** Assignment **
Rewrite the item lines between the line holding "Identify the location of browser-toolbar." and the line holding "has width=1681, height=897.", inclusive, as a Markdown table with the columns Number and Text. Number each line and skip any blank ones.

** Records provided **
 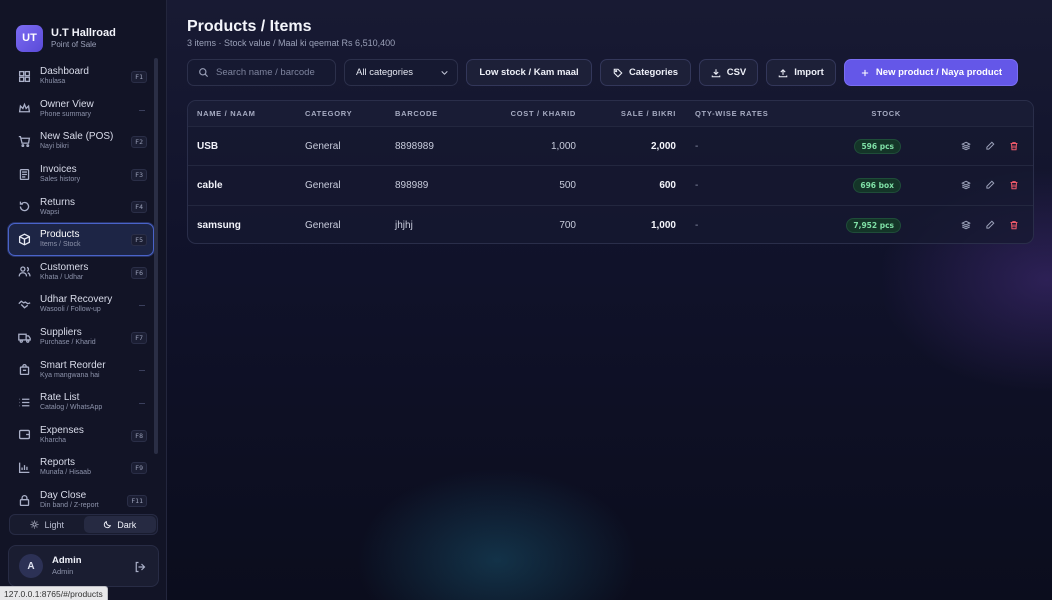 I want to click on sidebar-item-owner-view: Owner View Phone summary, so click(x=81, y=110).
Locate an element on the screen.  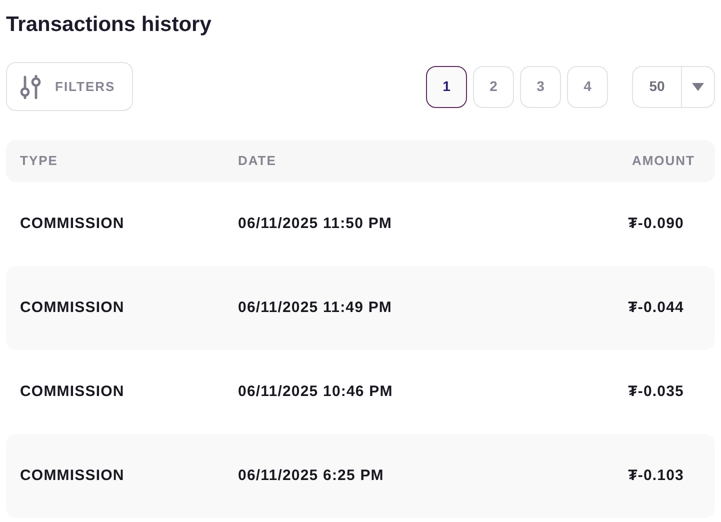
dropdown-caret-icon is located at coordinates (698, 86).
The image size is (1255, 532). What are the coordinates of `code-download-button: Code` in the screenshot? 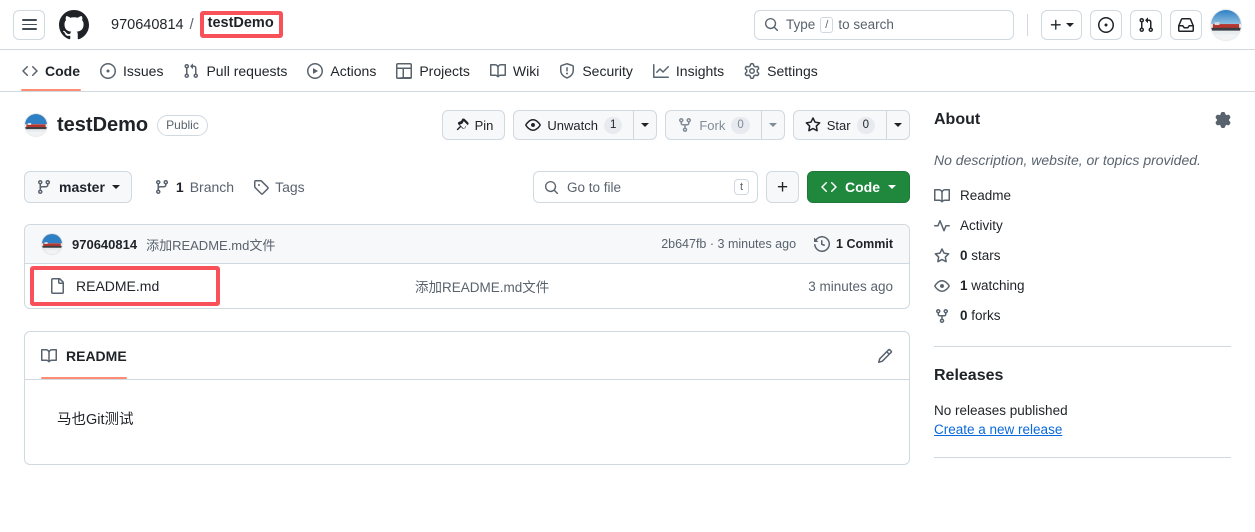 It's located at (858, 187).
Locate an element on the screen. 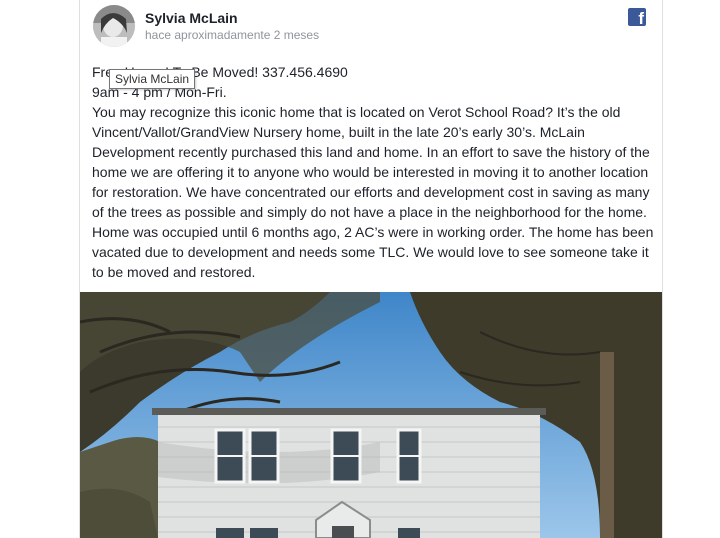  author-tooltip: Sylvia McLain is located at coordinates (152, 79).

==

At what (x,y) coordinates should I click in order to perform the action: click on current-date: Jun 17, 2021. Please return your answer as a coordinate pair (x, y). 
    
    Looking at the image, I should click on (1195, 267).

--

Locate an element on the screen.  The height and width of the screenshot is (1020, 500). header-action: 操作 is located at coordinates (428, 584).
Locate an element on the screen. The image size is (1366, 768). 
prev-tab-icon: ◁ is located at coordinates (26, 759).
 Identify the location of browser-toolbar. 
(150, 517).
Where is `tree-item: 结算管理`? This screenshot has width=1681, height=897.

** Solved problem **
| Number | Text |
|---|---|
| 1 |  Identify the location of browser-toolbar.  |
| 2 | (150, 517). |
| 3 | Where is `tree-item: 结算管理`? This screenshot has width=1681, height=897. |